Il problema che trattiamo non riguarda l’acqua potabile, ma il suo sfruttamento per produrre energia elettrica. Nel territorio italiano, l’acqua che valeva la pena utilizzare per produrre energia idroelettrica è già stata ampiamente sfruttata con dighe e invasi per alimentare impianti importanti. Tutto l’idroelettrico di grossa portata è già stato realizzato e l’Italia è un paese che produce molta energia di questo tipo. Rimangono le briciole, ovvero tutti i piccoli corsi d’acqua, sui quali grava la minaccia del mini idroelettrico, impianti con una produzione inferiore a 1 MW (megawatt): “tra il 2009 e il 2013 il numero di impianti di potenza inferiore a 1 MW è aumentato di 673 unità (da 1270 a 1943) con un incremento in termini di numerosità pari a circa il 53% ma con un aumento di potenza installata (rispetto al totale dell’idroelettrico nel 2009) di solo lo 0,8%! Sono in molti ormai a chiedersi se questo impiego di risorse pubbliche sia ragionevole e porti ad effettivi benefici ambientali, oppure se stia solo alimentando un grande processo speculativo, che crea molti impatti e pochi benefici in termini strategici.” Citato dal bollettino di settembre 2014 del CIRF, Centro Italiano per la Riqualificazione Fluviale, un documento molto preciso per gli aspetti tecnici e legislativi legati a questo tipo di impianti.

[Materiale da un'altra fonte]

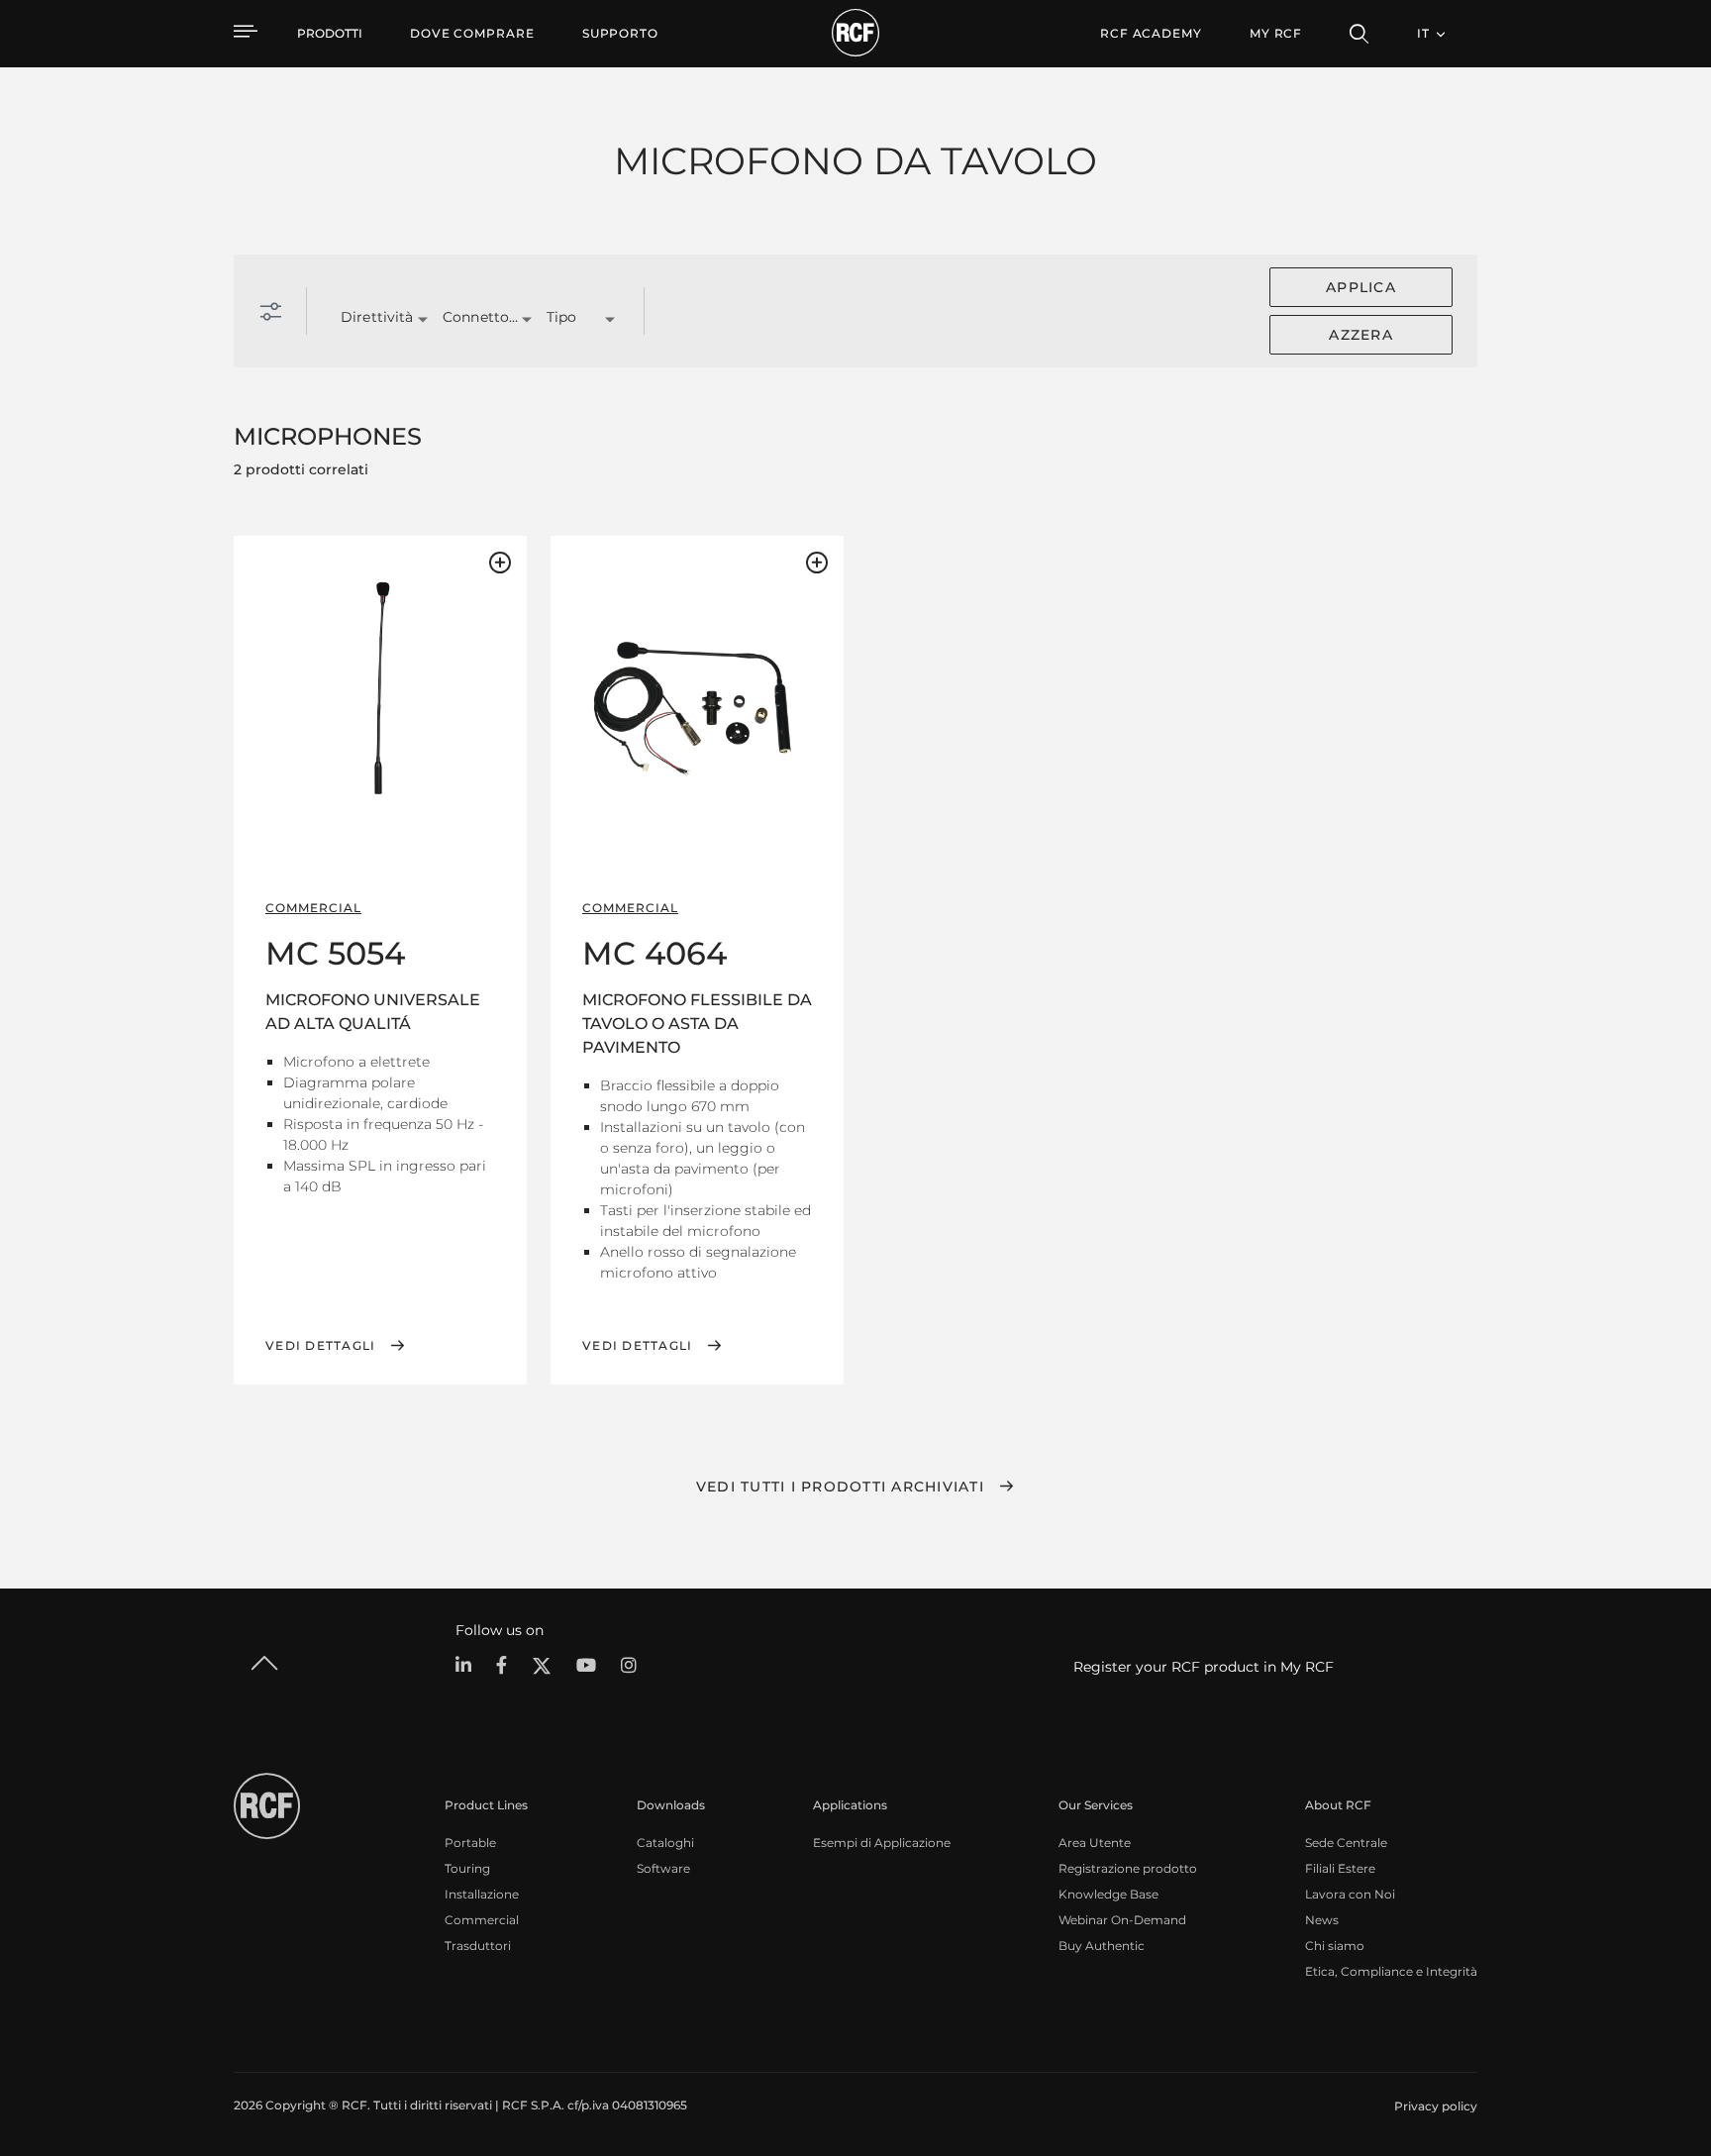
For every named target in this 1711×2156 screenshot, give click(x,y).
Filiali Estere (1340, 1868)
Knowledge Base (1108, 1894)
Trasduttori (478, 1945)
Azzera (1361, 335)
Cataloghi (665, 1842)
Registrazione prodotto (1127, 1868)
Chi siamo (1334, 1945)
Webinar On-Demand (1122, 1919)
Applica (1361, 287)
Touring (467, 1868)
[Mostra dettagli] (380, 687)
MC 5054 (335, 953)
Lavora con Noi (1350, 1894)
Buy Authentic (1101, 1945)
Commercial (482, 1919)
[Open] (423, 320)
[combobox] (367, 318)
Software (663, 1868)
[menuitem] (472, 34)
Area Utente (1094, 1842)
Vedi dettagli (320, 1346)
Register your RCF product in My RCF (1203, 1667)
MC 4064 (654, 953)
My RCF (1276, 33)
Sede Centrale (1346, 1842)
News (1322, 1919)
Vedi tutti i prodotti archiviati (840, 1486)
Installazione (482, 1894)
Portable (470, 1842)
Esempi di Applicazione (882, 1842)
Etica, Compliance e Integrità (1391, 1971)
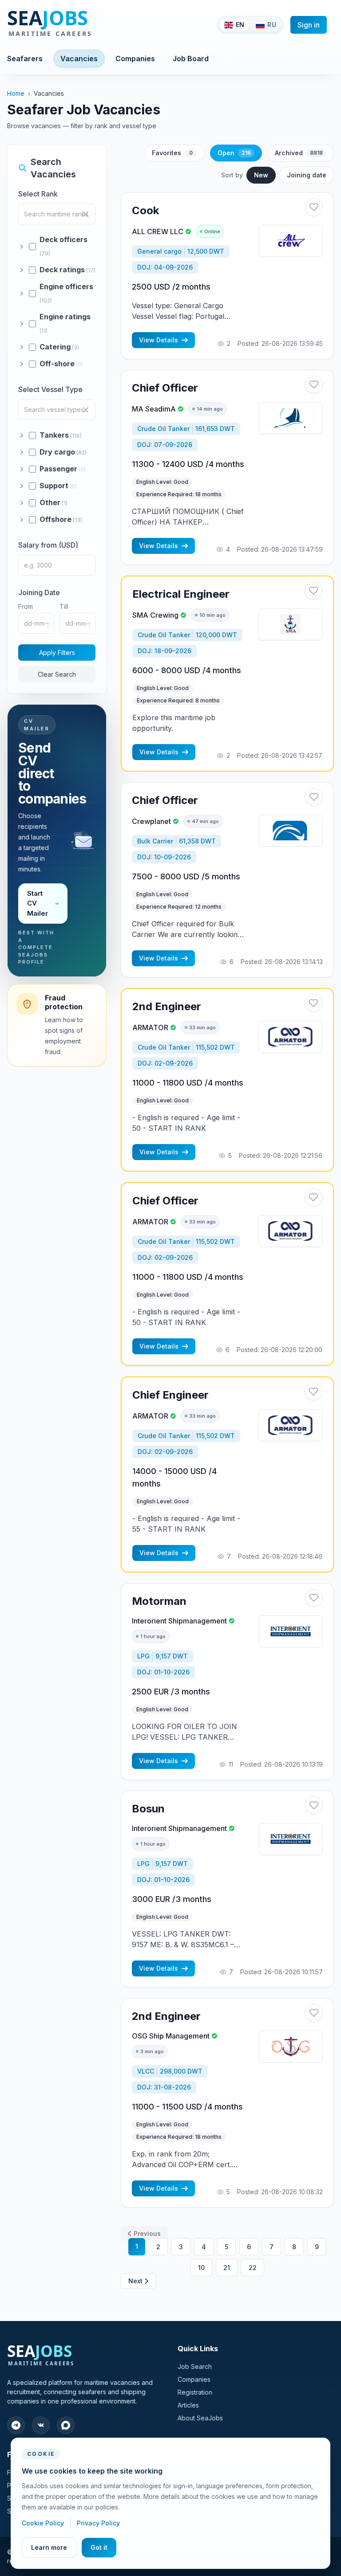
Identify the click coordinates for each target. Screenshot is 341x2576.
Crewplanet (151, 821)
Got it (99, 2547)
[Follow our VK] (41, 2425)
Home (15, 93)
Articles (188, 2405)
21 (226, 2267)
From (25, 606)
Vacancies (79, 58)
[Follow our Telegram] (16, 2425)
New (261, 175)
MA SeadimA (154, 408)
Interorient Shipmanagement (179, 1620)
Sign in (308, 24)
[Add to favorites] (314, 207)
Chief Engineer (170, 1394)
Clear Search (57, 674)
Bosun (148, 1808)
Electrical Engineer (181, 594)
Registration (195, 2392)
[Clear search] (85, 214)
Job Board (191, 58)
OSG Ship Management (171, 2035)
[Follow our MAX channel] (66, 2425)
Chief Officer (165, 387)
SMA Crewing (155, 615)
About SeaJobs (200, 2418)
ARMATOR (150, 1027)
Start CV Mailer (37, 903)
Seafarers (25, 58)
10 (201, 2267)
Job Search (195, 2366)
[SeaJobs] (79, 25)
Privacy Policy (98, 2523)
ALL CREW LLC (157, 231)
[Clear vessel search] (85, 409)
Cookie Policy (44, 2523)
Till (63, 606)
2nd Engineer (166, 1006)
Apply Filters (57, 652)
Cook (145, 210)
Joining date (306, 175)
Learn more (49, 2547)
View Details (158, 340)
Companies (135, 58)
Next (135, 2281)
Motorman (159, 1601)
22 (253, 2267)
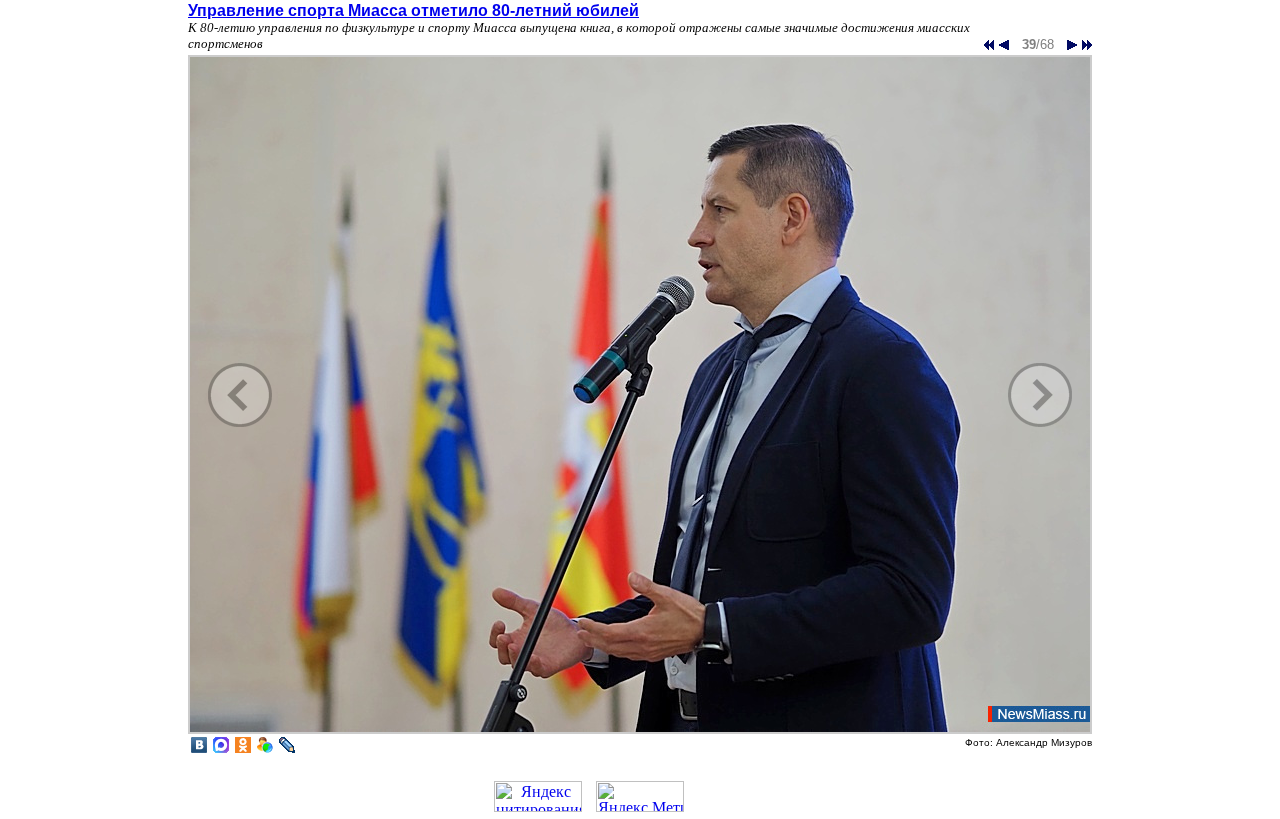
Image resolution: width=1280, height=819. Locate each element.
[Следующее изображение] (640, 731)
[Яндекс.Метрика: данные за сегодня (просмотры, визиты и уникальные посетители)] (640, 796)
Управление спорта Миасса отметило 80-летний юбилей (413, 10)
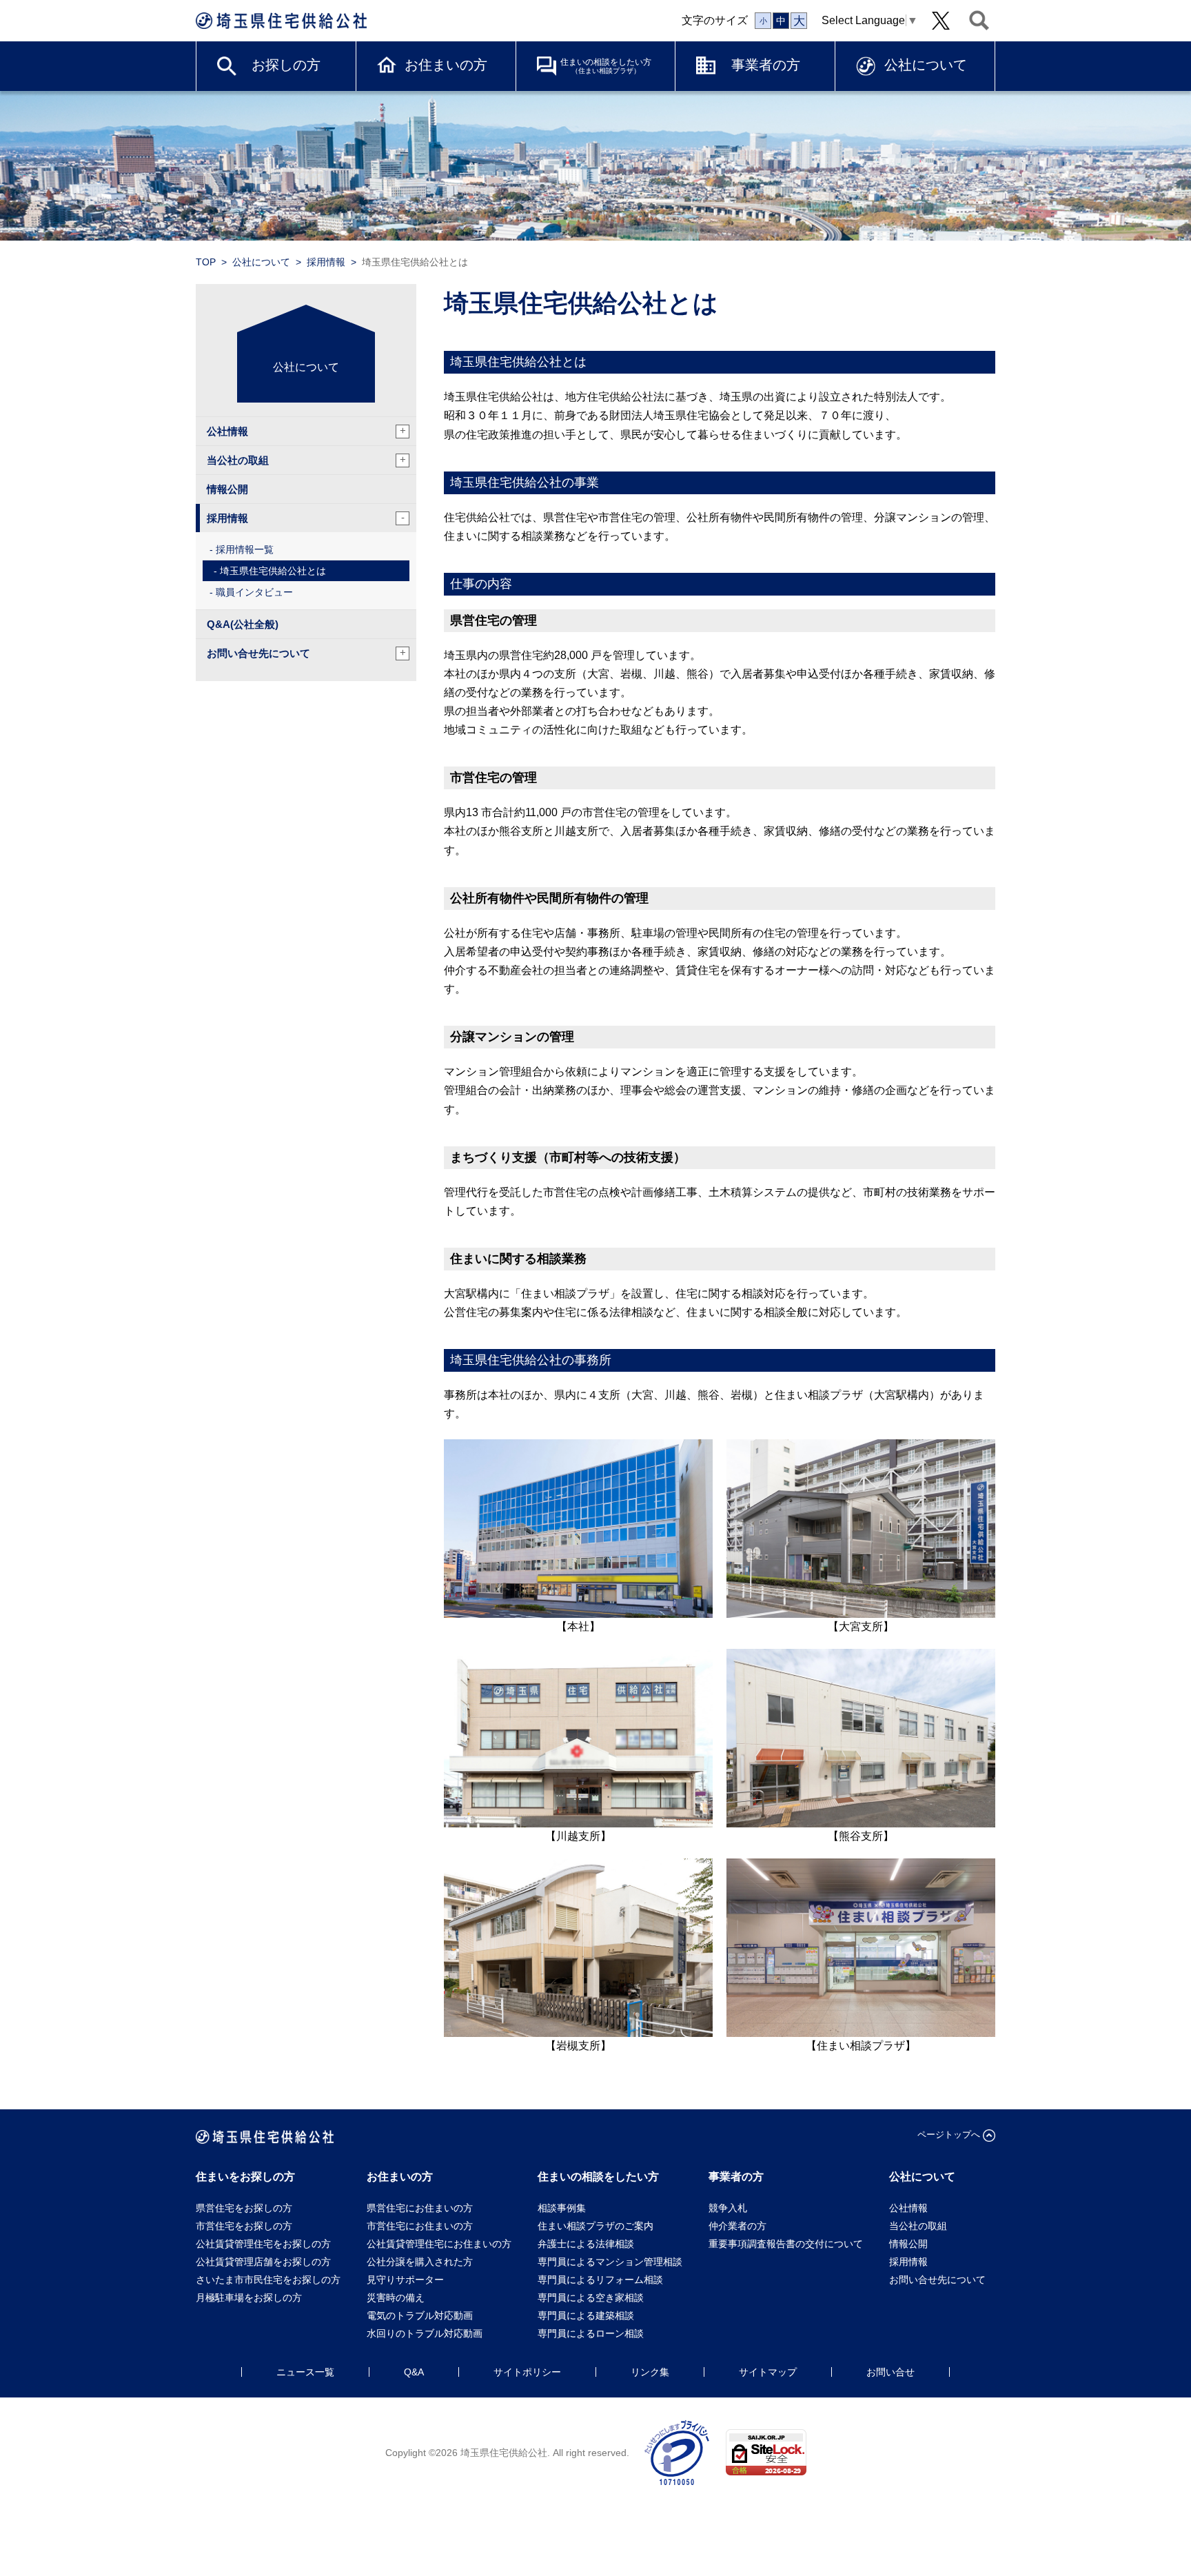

Anche in val Pellice, pur esistendo già una quindicina di centraline idroelettriche, c’è un forte aumento di richieste per costruirne di nuove. Piccoli impianti, con una modesta produzione di energia elettrica, che però rischiano di avere un grosso impatto sulla valle e sulla nostra vita.
Si tratta di derivazioni con lunghe tubazioni che alimentano piccole centrali, sottraendo l’acqua ai torrenti che, nei mesi estivi e nei periodi di siccità, restano spesso privi di una portata sufficiente. In teoria dovrebbe essere lasciato nel torrente un “deflusso minimo vitale” di acqua, ma questo non sempre avviene, con conseguente moria di pesci, danni alla fauna e alla vegetazione e un ambiente desolato dove prima si ammiravano cascate e pozze d’acqua profonde.
Nell’immaginario collettivo l’energia idroelettrica viene considerata “pulita” e “verde”, o in qualche modo, una cosa buona, grazie al fatto che si sfrutta una fonte rinnovabile, l’acqua.
Anche la parola “mini” associata a idroelettrico, fa pensare a qualcosa di piccolo e grazioso, e subito si stabilisce l’equazione mini impianto – mini impatto ambientale.
Le cose purtroppo non stanno così.
Esaminando su una cartina la situazione dei fiumi della val Pellice, ci rendiamo conto che esistono già una quindicina di centraline, e le richieste di nuove derivazione sono anch’esse una quindicina. Se dovessero venire approvate e messe in produzione, la situazione apparirebbe disastrosa: quasi tutto il Pellice e buona parte dei suoi affluenti risulterebbero intubati. Ci sarebbe la scomparsa irrimediabile di tratti di fiume inalterati. La realtà è che la somma di tanti impianti, senza soluzione di continuità, è un grosso danno, e che mini impianto non vuole affatto dire mini impatto ambientale.
Citiamo, sempre dal documento del CIRF: “in generale non ha alcun fondamento l’assunzione secondo cui a piccolo impianto corrisponda un piccolo impatto, in quanto quest’ultimo è dipendente da molte variabili quali le caratteristiche intrinseche del corpo idrico, il contesto ambientale complessivo, gli effetti combinati di altri fattori di pressione, le misure di mitigazione adottate ecc.; quindi un piccolo impianto localizzato in un corso d’acqua di piccole dimensioni, molto sensibile e poco resiliente può essere più impattante sul corso d’acqua stesso rispetto a un grande impianto ben gestito in un corso d’acqua più resiliente.”
La politica delle istituzioni è assolutamente miope, in quanto non esiste un progetto globale relativo all’uso dell’acqua, per cui può accadere che un comune autorizzi delle centraline senza tenere conto di ciò che accade a valle o a monte, e in generale, non c’è interesse a mantenere dei corsi d’acqua inalterati.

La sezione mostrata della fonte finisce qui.